— Your goal —
Could you give the data that follows again exactly, without its pictures?

— Records for the exercise —
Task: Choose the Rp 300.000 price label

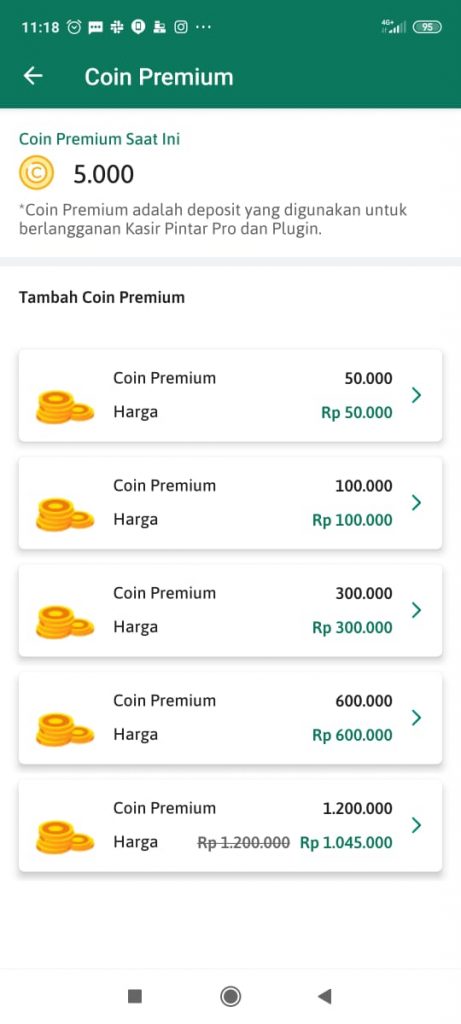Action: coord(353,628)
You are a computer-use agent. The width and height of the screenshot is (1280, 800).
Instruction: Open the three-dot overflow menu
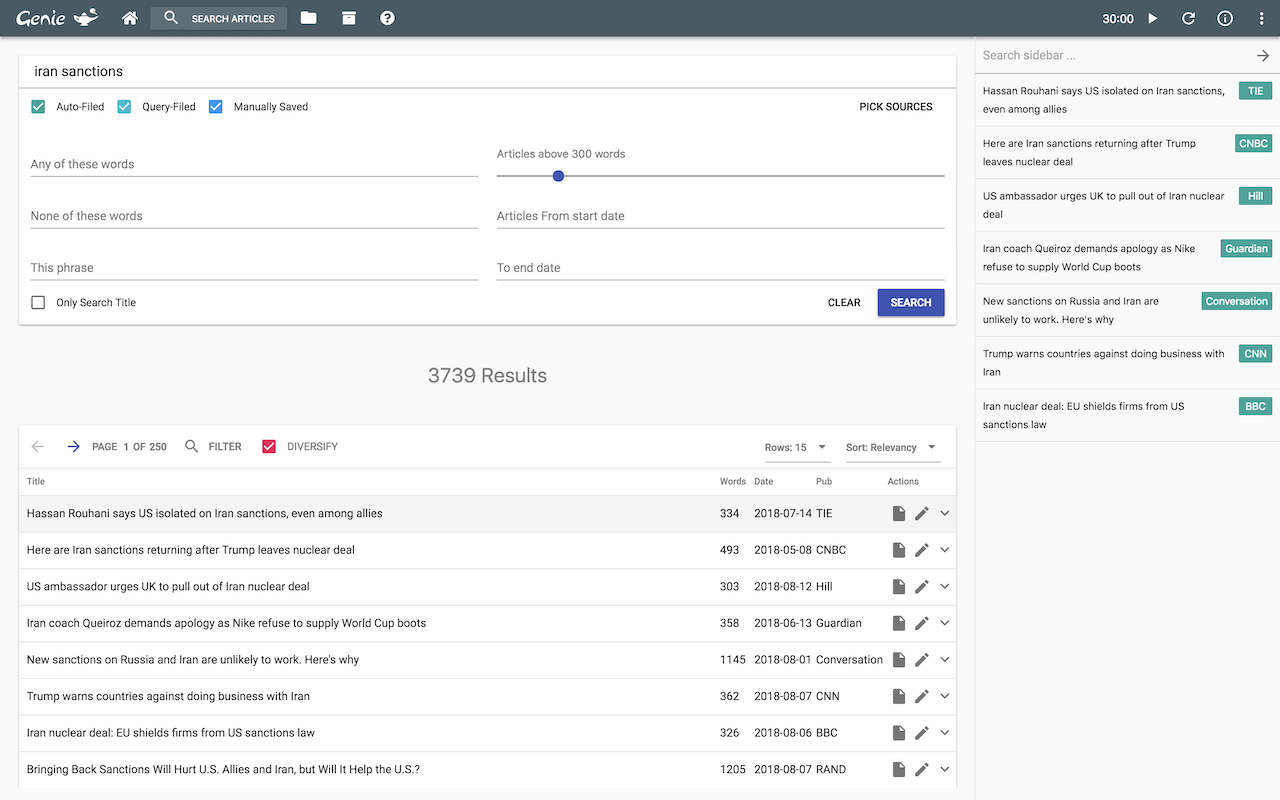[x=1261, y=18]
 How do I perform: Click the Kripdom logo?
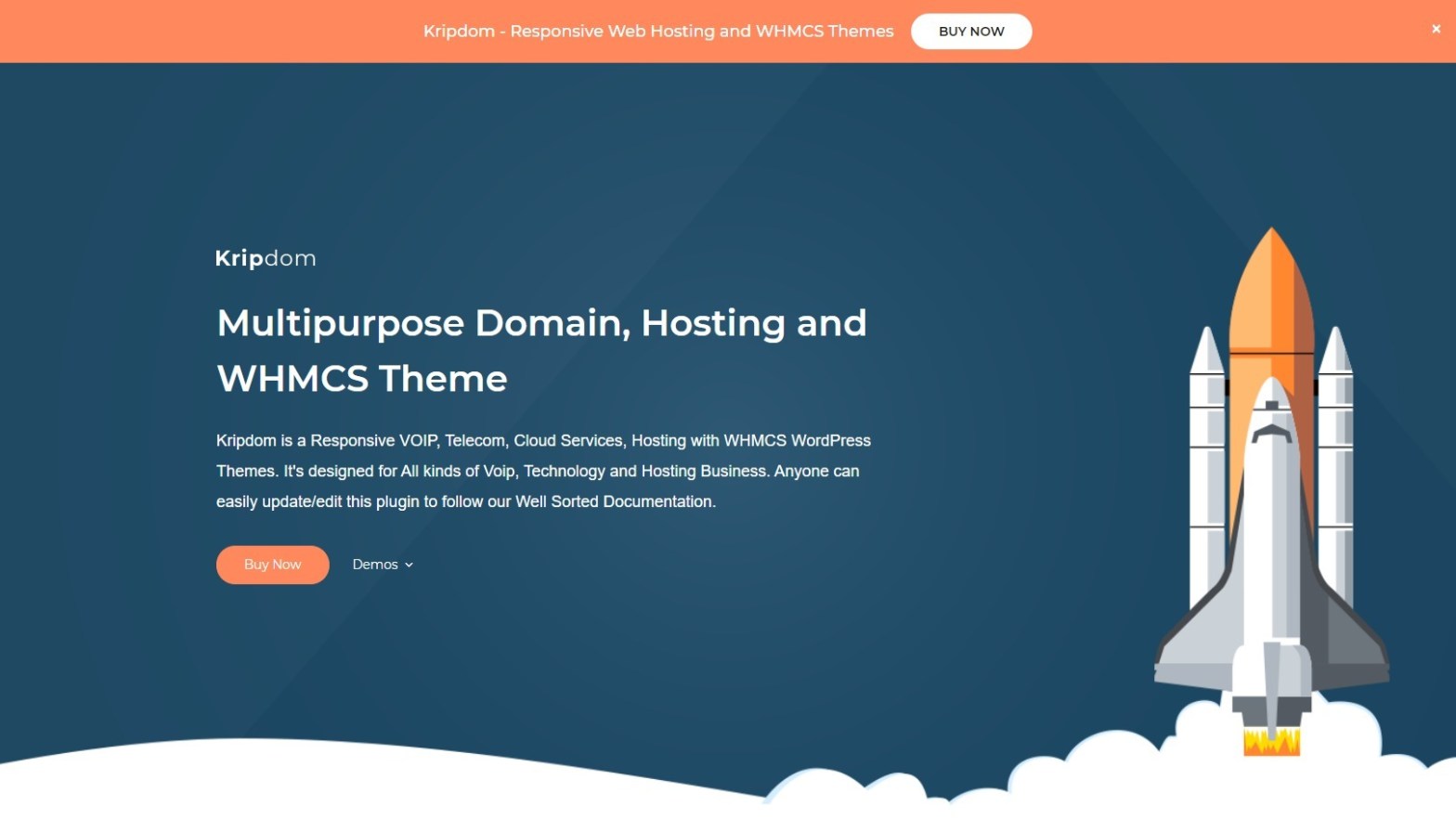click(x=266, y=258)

— Written response —
Task: Choose the Rp 300.000 price label

Action: coord(353,628)
You are a computer-use agent. The width and height of the screenshot is (1280, 800).
Instruction: Open the three-dot overflow menu
[x=1261, y=18]
 How do I perform: Click the Kripdom logo?
click(x=266, y=258)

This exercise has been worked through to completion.